Reproduce the stretch of the custody discussion below that starts at the words "Get a lawyer and" and stops after the words "he has him.", keeping every word, spelling, and mark unchanged.

Source document:

========================================================================

Been through the exact same thing, but opposite. I have custody and the mom was the one who has “issues”. All comes down first and foremost, you have to protect your child. Someone who isnt a constant, shouldnt be there at all. I learned by calling counselors at every step, second guessing every decision, but now am the proud dad of an awesome smart 16 year old…so thinkin i got part of it right…

You will want joint custody with you having SOLE RESIDENTIAL. custody…

If he’s not pushing the issue to see him and I wouldn’t and I’d make him take me back to court. Be sure to keep a calendar write everything on the counter on the date occurs it holds up better in court.

GET A LAWYER! DO NOT TRY AND DO THIS ALONE! I was in a situation while pregnant with my son last year and was considering taking my boyfriend to court. Long story short we have allot in common but the most important thing I learned is if you can definitely get a Lawyer. Fighting this alone the court’s will take how you feel into consideration but that doesn’t make anything concrete.

Getting sole custody is extremely hard these days

Get a lawyer and go to court same thing happened to me with Myra

Granddaughter her mother’s rights were taken away and we finally adopted her

You file in ur state as that is where the child lives. U will need his last known address to serve papers, if he doesn’t respond it goes into default. As for ur son let him love his dad, he will eventually see what is going on. My 13yr old son just realized this yr that his bio dad is a pos and told him that himself and that he doesnt want to talk to him ever again. He wants my fiance to adopt him as he has been daddy since he was 4yrs old.

I would say he’s an ass for being in and out, for not paying child support, for not pitching in more for clothes and such needs. BUT I don’t fault him for doing the fun stuff with him when he has him.

========================================================================

Extracted records:
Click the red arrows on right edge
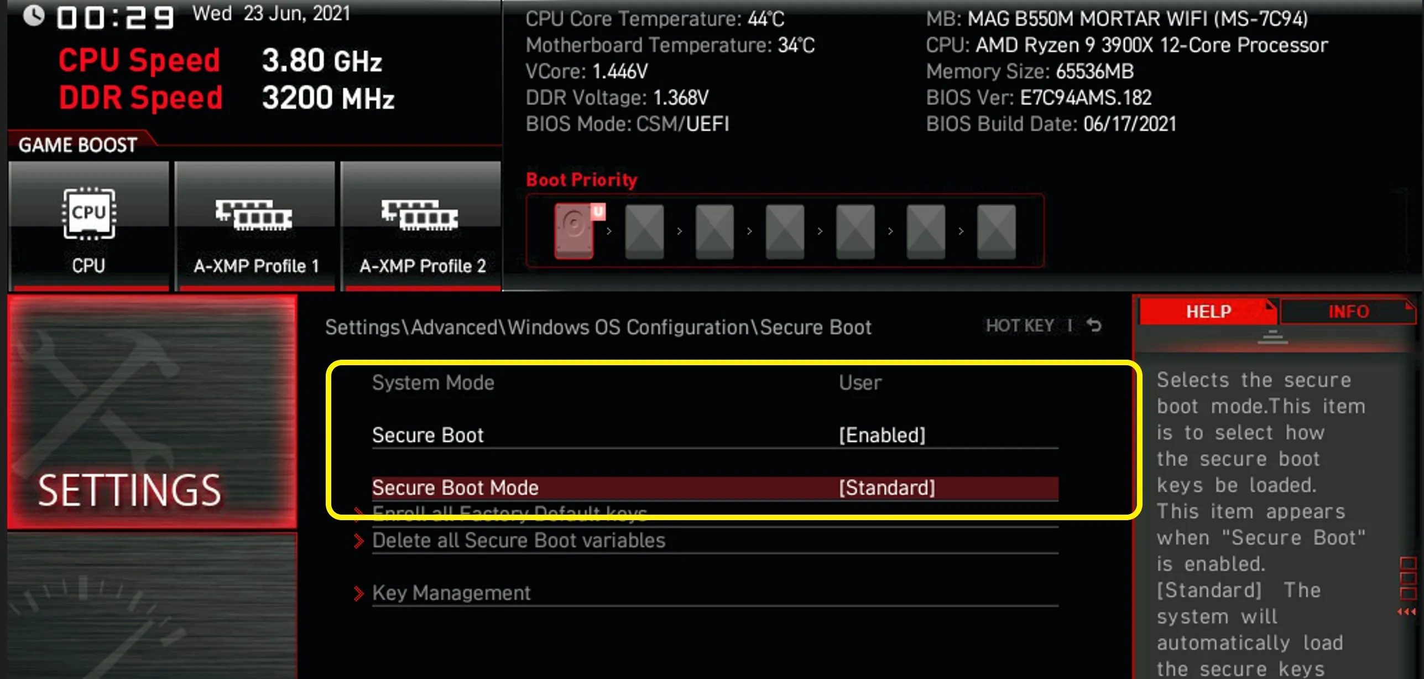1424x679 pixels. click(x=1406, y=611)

========================================================================

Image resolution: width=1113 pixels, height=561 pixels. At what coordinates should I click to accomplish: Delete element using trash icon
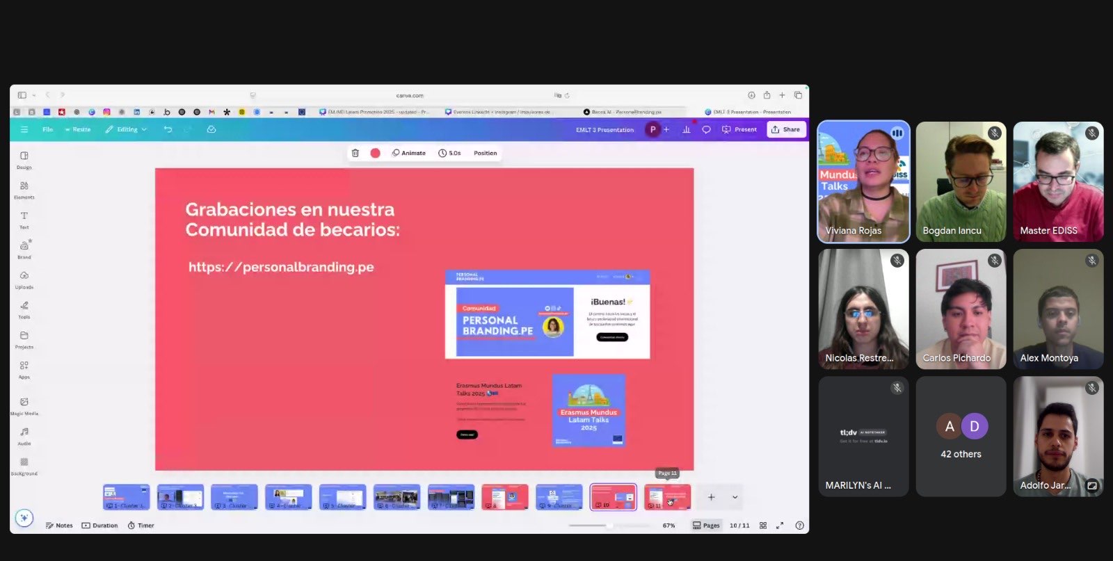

========================================================================

Worked solution:
Get a lawyer and go to court same thing happened to me with Myra

Granddaughter her mother’s rights were taken away and we finally adopted her

You file in ur state as that is where the child lives. U will need his last known address to serve papers, if he doesn’t respond it goes into default. As for ur son let him love his dad, he will eventually see what is going on. My 13yr old son just realized this yr that his bio dad is a pos and told him that himself and that he doesnt want to talk to him ever again. He wants my fiance to adopt him as he has been daddy since he was 4yrs old.

I would say he’s an ass for being in and out, for not paying child support, for not pitching in more for clothes and such needs. BUT I don’t fault him for doing the fun stuff with him when he has him.